The future is impossible to know, what with all of our promised flying cars and jetpacks not even close to being made. Nor do they seem like a good idea. That doesn’t mean we still can’t turn to fanciful sci-fi ideas to solve our problems, like the proposal from architecture firm PRESENT that New York solve its garbage problem by making giant floating compost island piers with parks on top of them. As if we’re suddenly better than the old fashioned way of just sending it to be buried in Pennsylvania.
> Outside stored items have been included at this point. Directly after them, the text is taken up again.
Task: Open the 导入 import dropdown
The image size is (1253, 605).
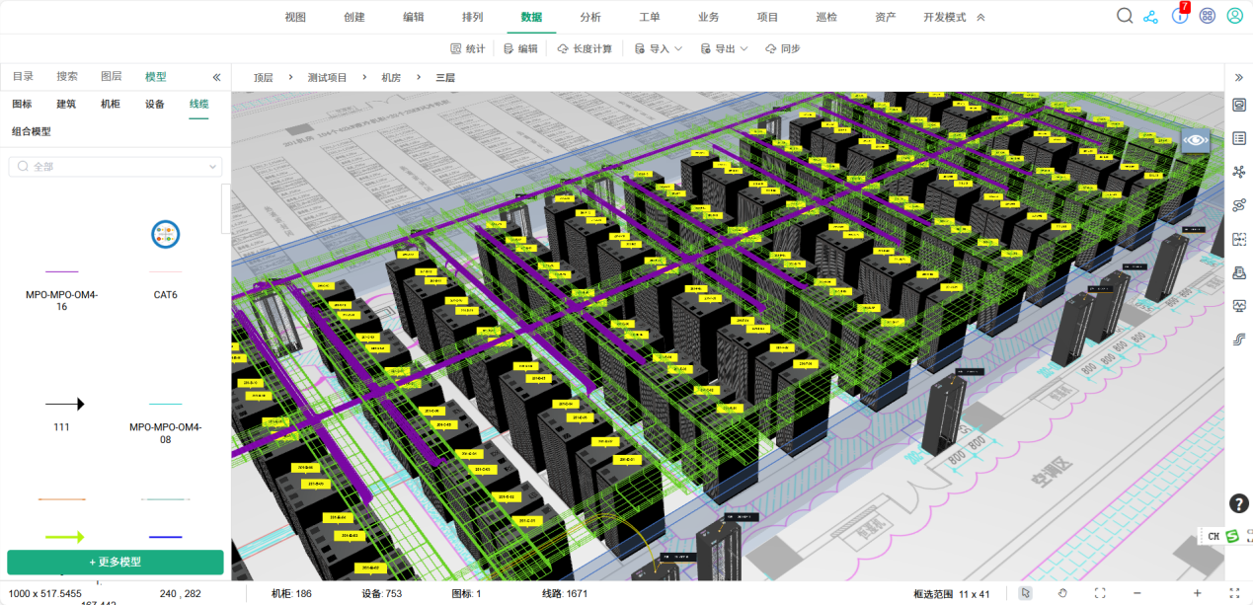Action: pos(659,48)
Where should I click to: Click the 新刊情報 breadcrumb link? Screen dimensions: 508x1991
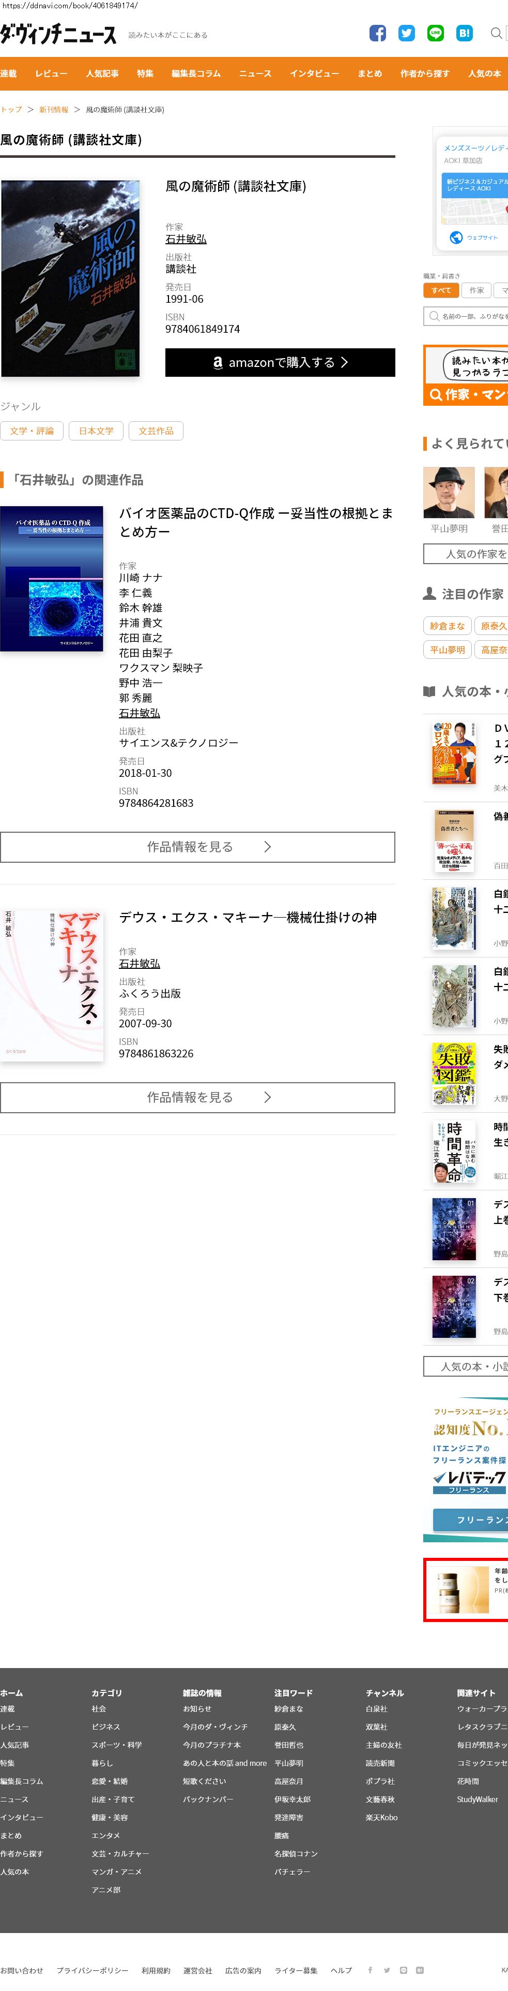(x=53, y=110)
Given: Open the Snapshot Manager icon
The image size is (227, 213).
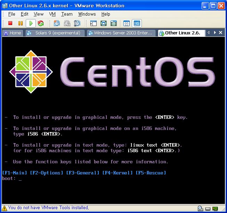Looking at the screenshot, I should tap(77, 23).
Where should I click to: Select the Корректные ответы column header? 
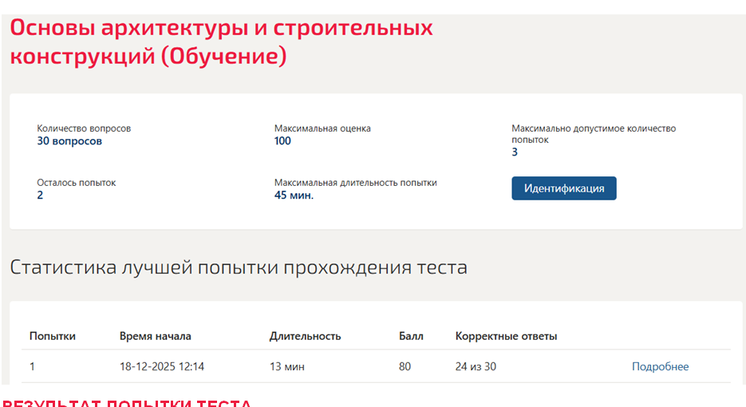(x=506, y=336)
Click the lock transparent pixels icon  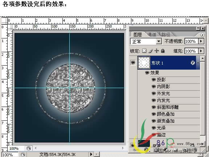[x=144, y=51]
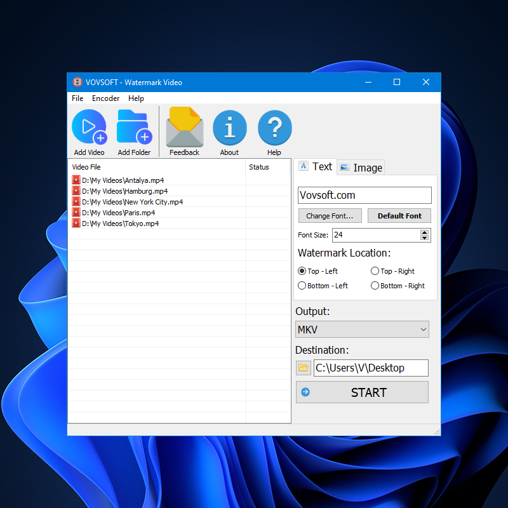This screenshot has width=508, height=508.
Task: Select the Bottom - Left watermark location
Action: (302, 286)
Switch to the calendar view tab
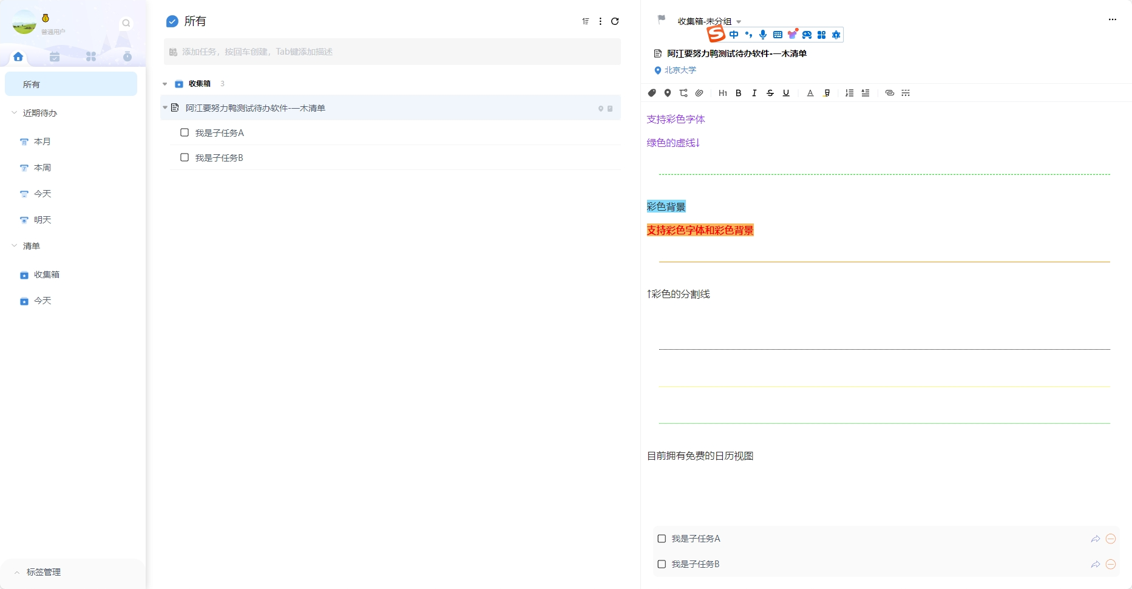Screen dimensions: 1132x589 click(55, 56)
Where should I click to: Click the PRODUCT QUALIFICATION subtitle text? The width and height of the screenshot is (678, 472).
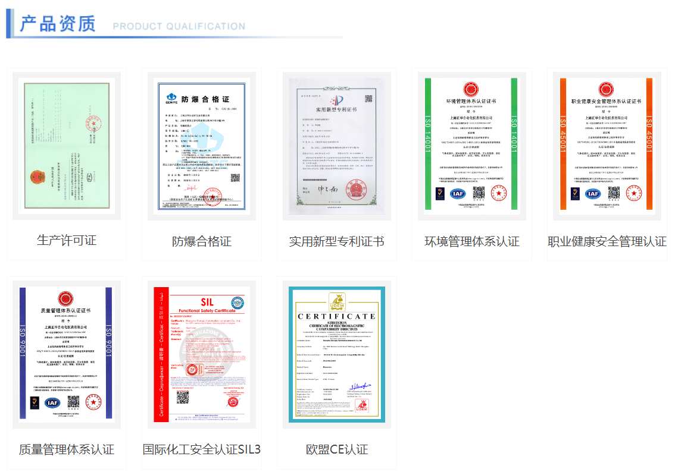click(179, 27)
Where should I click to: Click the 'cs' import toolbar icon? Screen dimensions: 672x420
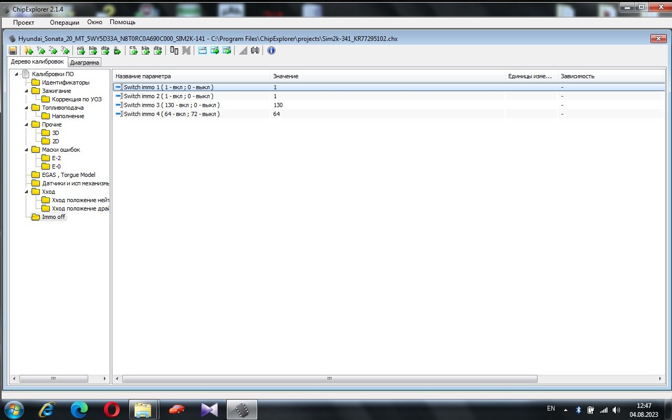133,50
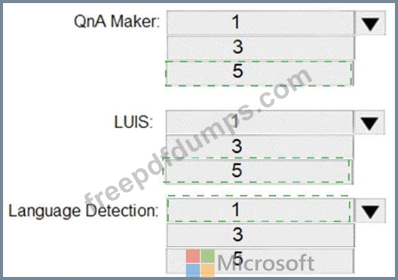Choose option 3 under QnA Maker
398x280 pixels.
(261, 47)
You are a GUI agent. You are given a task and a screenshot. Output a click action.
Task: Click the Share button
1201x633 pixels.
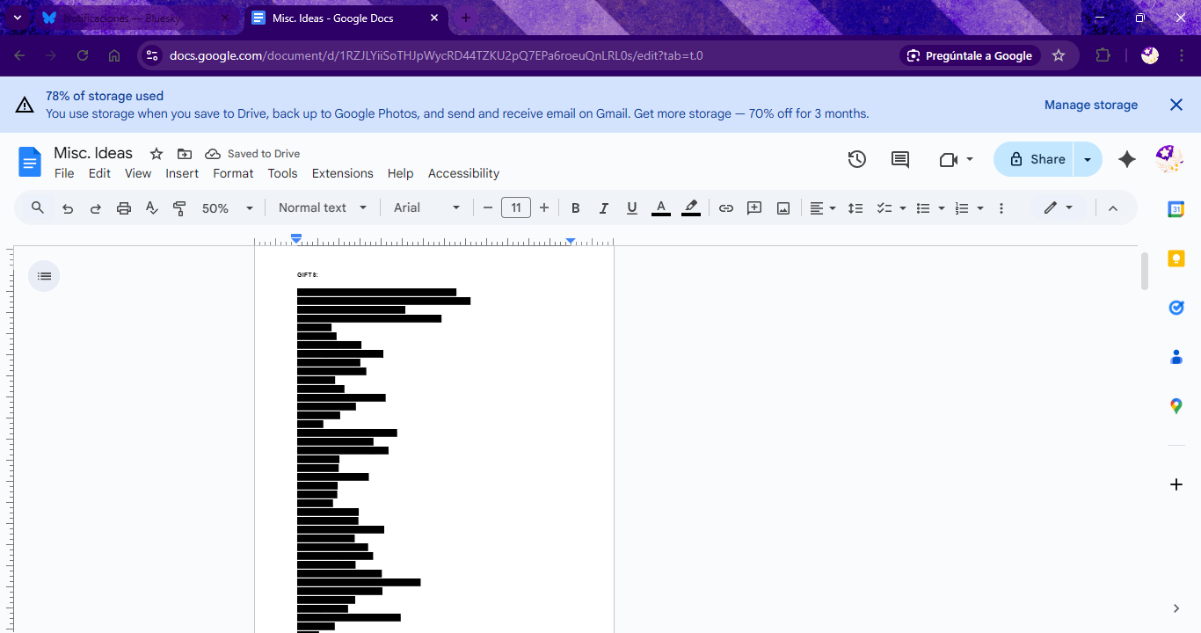[1036, 159]
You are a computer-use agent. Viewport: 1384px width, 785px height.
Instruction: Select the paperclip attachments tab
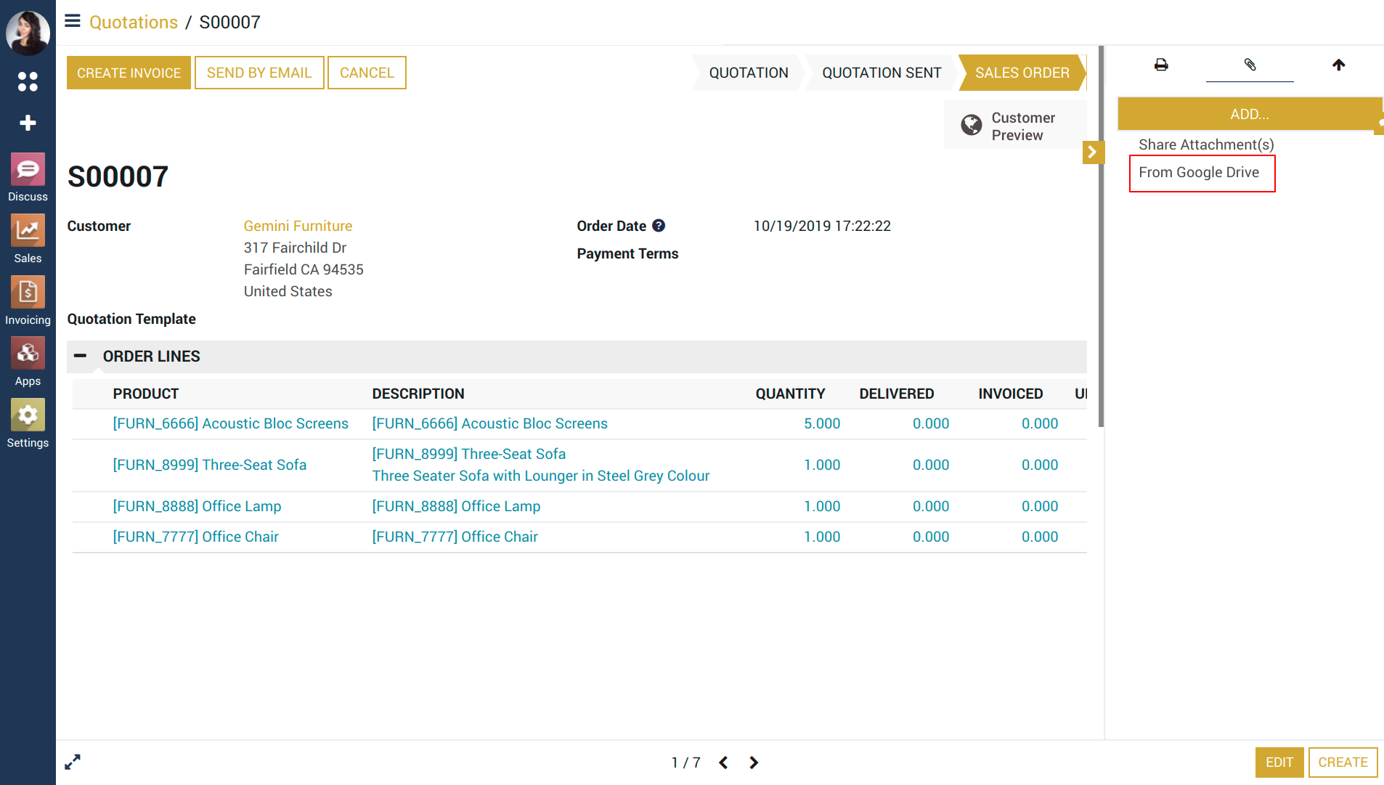pos(1250,65)
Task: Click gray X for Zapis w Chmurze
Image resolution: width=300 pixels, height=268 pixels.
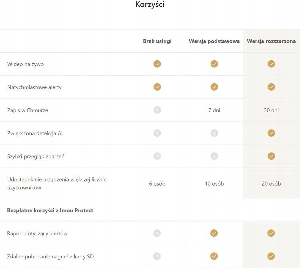Action: (157, 110)
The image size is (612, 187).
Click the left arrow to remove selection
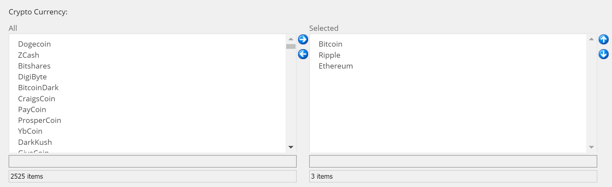(x=303, y=54)
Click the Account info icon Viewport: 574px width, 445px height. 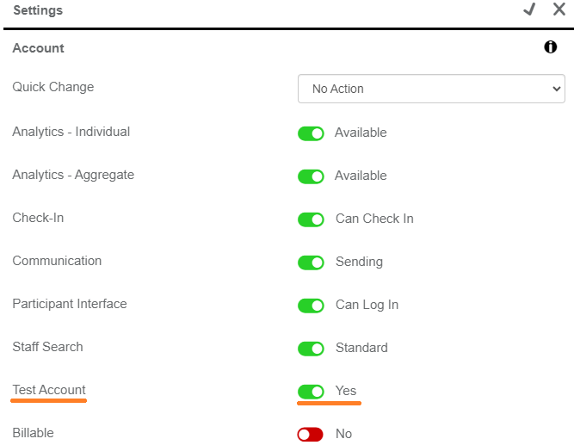551,47
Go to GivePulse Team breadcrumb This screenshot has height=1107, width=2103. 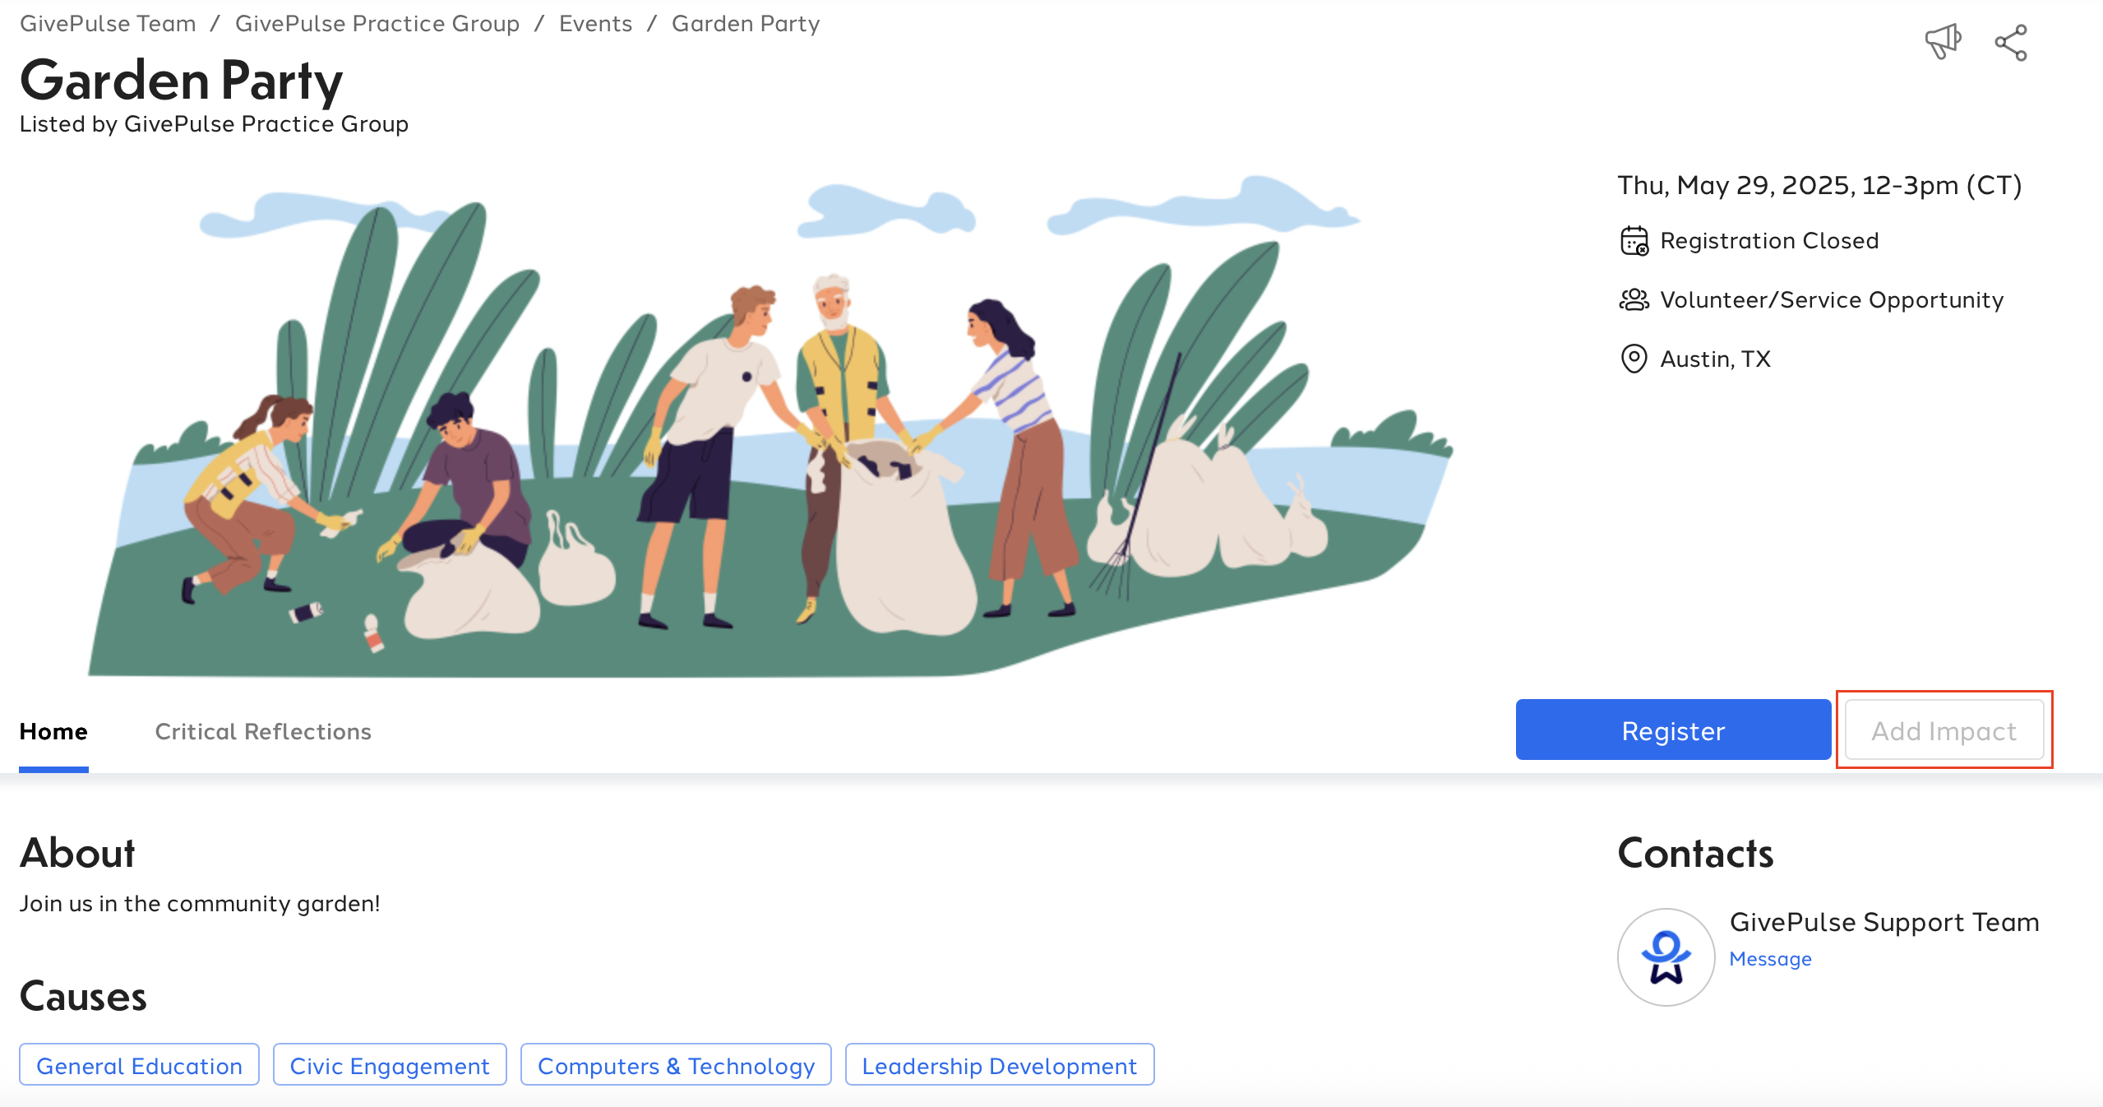[108, 23]
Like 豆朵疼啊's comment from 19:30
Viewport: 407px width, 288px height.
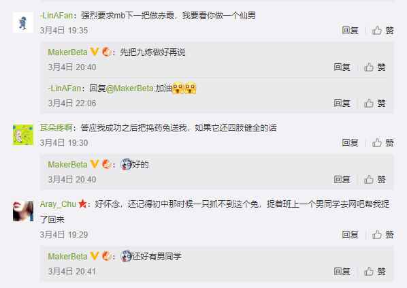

According to PRESENT, instead of sending our garbage to landfills on trucks carbon-spewing trucks, New York should build a number of floating, street-level compost sites similar to piers along the waterfront, known as the Green Loop, with each borough sharing some of the burden. Although it wouldn’t be a huge burden, since instead of providing a bunch of smelly garbage pits, the compost factories would be covered with public parkland, so we’d have floating public parks to go along with our floating public pool. Well, that and a whole lotta compost.
Is this the craziest solution to a problem we’ve heard about in New York? Well, no not really, because we all just lived through a political season that featured John Catsimatidis and Jimmy McMillan run for mayor. Plus, the idea of giant piers of compost, actually sounds pretty awesome and futuristic. And we could always just sell the compost to other garbage-poor cities.